Cascading Crisis in Iraqi Kurdistan
By: Elizabeth Teoman with Noah Ringler and the ISW and CTP Teams
Iraqi Kurdistan’s drive for independence is generating new regional alignments that deepen Iranian – and potentially Russian – influence in Iraq at the expense of the United States. Turkey, Iran, and Iraq adopted a coordinated, aggressive force posture in retaliation for the Kurdistan Regional Government’s (KRG) independence referendum on September 25, 2017. The Iraqi Security Forces (ISF) conducted military exercises on the borders of Iraqi Kurdistan with the Turkish Armed Forces, the Islamic Revolutionary Guards Corps, and Iranian Artesh. Turkey and Iran implemented a ban on direct flights from Northern Iraq on September 29. The ISF has also begun to establish security checkpoints at border crossings from Iraqi Kurdistan to Turkey and Iran. The tripartite has yet to enact economic embargos, although the three states threatened to block crude oil exports from the KRG following a temporary ban by Iran. Turkey, Iran, and Iraq nonetheless remain unlikely to escalate militarily in the near term. The U.S. has opposed the KRG’s unilateral campaign on the grounds that it will harm the prospects for a unified, independent, and representative Iraq. The tripartite response and Iran’s growing role also threaten that goal.
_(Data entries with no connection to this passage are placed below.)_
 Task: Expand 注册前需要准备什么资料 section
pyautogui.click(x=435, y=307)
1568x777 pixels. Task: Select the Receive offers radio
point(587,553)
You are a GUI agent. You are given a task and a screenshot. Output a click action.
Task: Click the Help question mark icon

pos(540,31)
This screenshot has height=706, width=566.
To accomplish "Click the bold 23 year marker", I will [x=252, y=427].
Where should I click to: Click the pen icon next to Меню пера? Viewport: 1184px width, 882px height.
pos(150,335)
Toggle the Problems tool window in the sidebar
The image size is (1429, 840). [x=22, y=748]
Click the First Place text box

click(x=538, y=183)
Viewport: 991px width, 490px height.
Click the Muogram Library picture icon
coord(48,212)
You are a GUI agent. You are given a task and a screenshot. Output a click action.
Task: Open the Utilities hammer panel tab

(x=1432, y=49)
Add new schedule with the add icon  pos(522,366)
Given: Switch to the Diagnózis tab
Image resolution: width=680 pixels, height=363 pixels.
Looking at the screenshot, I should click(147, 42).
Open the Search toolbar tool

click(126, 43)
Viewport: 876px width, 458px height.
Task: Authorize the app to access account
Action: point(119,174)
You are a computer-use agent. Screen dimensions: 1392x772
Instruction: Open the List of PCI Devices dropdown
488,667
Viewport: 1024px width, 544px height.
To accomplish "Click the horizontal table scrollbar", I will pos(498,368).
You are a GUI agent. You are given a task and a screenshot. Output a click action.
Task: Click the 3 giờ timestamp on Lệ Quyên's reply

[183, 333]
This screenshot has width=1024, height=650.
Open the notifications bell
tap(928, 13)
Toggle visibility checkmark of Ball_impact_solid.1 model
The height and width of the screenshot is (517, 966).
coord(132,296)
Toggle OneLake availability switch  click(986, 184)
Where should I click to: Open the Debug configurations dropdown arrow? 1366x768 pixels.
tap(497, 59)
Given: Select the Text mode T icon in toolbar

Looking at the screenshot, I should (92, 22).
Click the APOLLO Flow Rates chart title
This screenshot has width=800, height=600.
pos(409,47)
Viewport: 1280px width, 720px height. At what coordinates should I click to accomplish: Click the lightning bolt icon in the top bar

The tripartite cooperation between Turkey, Iran, and Iraq builds upon preexisting multilateral frameworks that ultimately expand Iran’s regional influence and undercut American influence. Russia, Iran, and Syria have begun coopting elements of the Iraqi government into a ‘Quartet’ for operations along the Syrian-Iraqi Border. Russia and Iran have also drawn Turkey into a diplomatic process that favors their own interests through the Astana Talks on the Syrian Civil War. Iran will exploit these overlapping forums to expand and legitimize its destabilizing involvement in Iraq, Syria, and the wider Middle East. Russia also sees opportunity in these forums.It has set conditions to engage more deeply in Iraq amidst the uncertainty surrounding the KRG’s drive for independence. These forums will undermine the prospects for establishing independent, representative, and unitary states in Iraq and Syria – a requirement for achieving broader U.S. objectives.
The Institute for the Study of War and Critical Threats Project at the American Enterprise Institute identified increasing regional instability and additional flashpoints as likely outcomes of the referendum in a joint estimate and forecast published in September 2017.